On Apr 19, 2012, at 5:08 PM, Murray S. Kucherawy wrote:

>  
> 
> I'm not sure that [LOG] *as applied to email* has value in the real world. Sure, a mix of spam and legitimate mail might leak out from a NAT, but the fix for that is to not allow port 25 outbound from the NAT and route it to a smarthost (where it can be filtered, throttled and have correct Received headers to identify the user added) instead.
>  
> It's reasonably harmless to add this information to ARF reports, but to standardize it implies that allowing outbound port 25 from a carrier-grade NAT is acceptable practice, which goes against the "don't let end-users or dynamically assigned users send mail directly to receiver MXes" and "don't allow port 25 through a NAT" principles we've been pushing for a while.
>  
> [MSK: I don’t think publishing this extension amounts to an endorsement of allowing outbound port 25 from within a CGN.  Why is ARF the right place to make that stand?  For cases where such is allowed, the data exchange is desired.  Preventing ARF from doing it won’t change ISP policies.]

I think it's reasonably harmless to document how to do it in ARF. 

I don't think it will be of any value to report recipients or senders (for the reasons above) but that's no reason not to standardize it.

>  
>  
> What about ident?
>  
> [MSK: Does anyone still use that?]
>  
> Sure.

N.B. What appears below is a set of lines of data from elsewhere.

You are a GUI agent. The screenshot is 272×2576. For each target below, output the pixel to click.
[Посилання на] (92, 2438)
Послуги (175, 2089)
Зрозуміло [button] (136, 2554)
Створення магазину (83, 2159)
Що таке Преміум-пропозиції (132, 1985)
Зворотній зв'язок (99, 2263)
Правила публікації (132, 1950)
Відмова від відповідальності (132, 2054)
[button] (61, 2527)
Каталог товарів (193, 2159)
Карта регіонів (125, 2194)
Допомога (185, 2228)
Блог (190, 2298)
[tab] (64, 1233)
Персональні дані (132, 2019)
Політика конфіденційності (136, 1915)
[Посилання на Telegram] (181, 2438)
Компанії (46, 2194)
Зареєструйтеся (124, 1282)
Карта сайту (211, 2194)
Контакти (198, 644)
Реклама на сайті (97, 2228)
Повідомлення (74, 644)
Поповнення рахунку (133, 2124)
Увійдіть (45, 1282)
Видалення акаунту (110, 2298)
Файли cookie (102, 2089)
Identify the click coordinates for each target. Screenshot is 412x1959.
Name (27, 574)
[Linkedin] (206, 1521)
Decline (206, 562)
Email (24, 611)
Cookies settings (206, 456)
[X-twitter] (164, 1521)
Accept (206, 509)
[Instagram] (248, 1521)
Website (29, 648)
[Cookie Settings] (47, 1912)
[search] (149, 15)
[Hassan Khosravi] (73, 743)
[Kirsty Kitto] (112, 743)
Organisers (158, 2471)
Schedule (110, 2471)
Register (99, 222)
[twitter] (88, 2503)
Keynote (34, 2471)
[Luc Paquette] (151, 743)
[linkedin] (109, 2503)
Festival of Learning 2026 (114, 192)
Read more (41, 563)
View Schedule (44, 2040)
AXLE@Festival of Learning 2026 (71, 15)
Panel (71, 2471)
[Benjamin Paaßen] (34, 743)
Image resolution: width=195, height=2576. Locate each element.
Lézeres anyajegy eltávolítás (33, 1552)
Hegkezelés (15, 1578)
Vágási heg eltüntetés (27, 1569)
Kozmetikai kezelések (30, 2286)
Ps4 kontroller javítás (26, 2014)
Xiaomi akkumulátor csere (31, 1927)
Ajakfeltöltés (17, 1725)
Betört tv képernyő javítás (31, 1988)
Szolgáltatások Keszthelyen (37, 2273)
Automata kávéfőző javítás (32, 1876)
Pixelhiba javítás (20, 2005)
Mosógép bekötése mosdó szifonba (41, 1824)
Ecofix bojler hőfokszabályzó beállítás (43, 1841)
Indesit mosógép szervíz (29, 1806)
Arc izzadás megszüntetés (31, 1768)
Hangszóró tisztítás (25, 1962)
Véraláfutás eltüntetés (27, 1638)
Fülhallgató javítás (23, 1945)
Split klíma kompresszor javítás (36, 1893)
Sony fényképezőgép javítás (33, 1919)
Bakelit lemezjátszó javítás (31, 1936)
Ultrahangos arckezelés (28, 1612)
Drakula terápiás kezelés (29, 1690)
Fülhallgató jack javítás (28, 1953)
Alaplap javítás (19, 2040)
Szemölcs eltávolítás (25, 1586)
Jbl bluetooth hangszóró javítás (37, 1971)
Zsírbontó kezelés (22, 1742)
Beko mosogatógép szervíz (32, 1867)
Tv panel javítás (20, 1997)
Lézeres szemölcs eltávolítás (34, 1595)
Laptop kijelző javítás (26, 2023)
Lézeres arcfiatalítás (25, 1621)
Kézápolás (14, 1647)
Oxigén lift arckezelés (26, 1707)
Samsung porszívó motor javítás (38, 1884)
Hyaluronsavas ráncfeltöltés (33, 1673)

I'm not suggesting people use it, but this proposal is a less reliable, less privacy-friendly, replacement for ident so I thought I'd at least mention it.
>  
> [MSK: I don’t think ident has enough current support to make it a viable alternative. 

I tend to agree - but this is such a direct replacement for ident I thought I'd mention it.

> How is adding ports to ARF reports a privacy concern?]

It's not. The privacy issue is in [LOG], not here.